I realized that this was, in a way, a sort of entitlement, because no one promised that the good things would last, and relationships, whether we like it or not, are always going to be a risk.
Ben taught me passion, excitement, and the joy of just being. I never knew the mysteries of the constellations nor the complexities of the human psyche before him. We would have never-ending talks about everything yet nothing at the same time.
I am so grateful that I had those 10 months where Ben was mine, and I was his. When you become grateful, you see things from a much different perspective, and that shift makes you feel humbled instead of feeling like you were owed these things.
I didn’t lose anything. I gained a lifetime of wonder because of him.
If I had truly loved him unconditionally, I would want him to be happy, even if it wasn’t with me.
It wasn’t until I said this out loud to a friend did I really understand the meaning of “unconditional love.” I let the words sink in.

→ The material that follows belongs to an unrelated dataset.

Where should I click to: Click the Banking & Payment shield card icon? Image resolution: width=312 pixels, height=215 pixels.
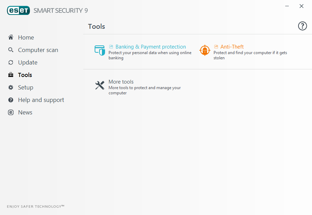tap(100, 50)
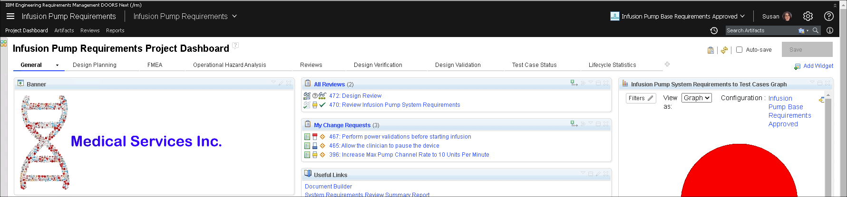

It was true, if Ben wasn’t happy with me, and I still insisted on being with him, wasn’t I the selfish one?
We often don’t think about our needs as being selfish because humans are wired to focus on the self. But when we take a good look at all the things we’re saying to ourselves, we find a lot of “me” s and “I” s in there.
“I want him to be happy with me.”
“I need him to want me again.”
“I want him to realize he’s made a mistake.”
Ben had made this choice, and no matter how much I disagreed with it, I needed to respect it. I wanted him to be happy, and if it wasn’t going to be with me, then I wish him all the best with someone else.
That’s what true love is.
It was never really about him. It was what I felt about myself when I was with him.
Strangely, the most profound shift that helped me get over Ben was realizing that I was really hurting over what he represented to me. In other words, Ben represented what I think I should have in life in order to feel special.
I had such a hard time getting over Ben for years because what I wanted was for him to whisk me away to another country and have adventures. He was passionate, ambitious, disciplined, and financially stable.
And I wasn’t.
I wanted to be him. I was so happy living vicariously through his life, no matter how he treated me.
My self-esteem was elevated solely by the fact that I could get this awesome, exciting, talented man to want me. It was self-esteem by association.
Through Ben’s achievements, I was something special. I wasn’t a loser and I hadn’t completely failed at life.
If you can figure out what your relationships gave you that made you feel special, you can then figure out exactly how you can give that back to yourself, so you won’t have to rely on anyone to give you that ever again.
You can’t get hurt by someone else if you already know that you’re special. If you already know that there’s nothing wrong with you.
So for me, I had to give myself the drive, ambition, and discipline that I was missing in my own life. Most of all, I had to believe that I was absolutely worth that.
And you’re worth it too. You just have to believe it enough to find these things on your own instead of relying on someone else to do it.
Believe in yourself just a little bit more, and you’ll find that letting go will become that much easier.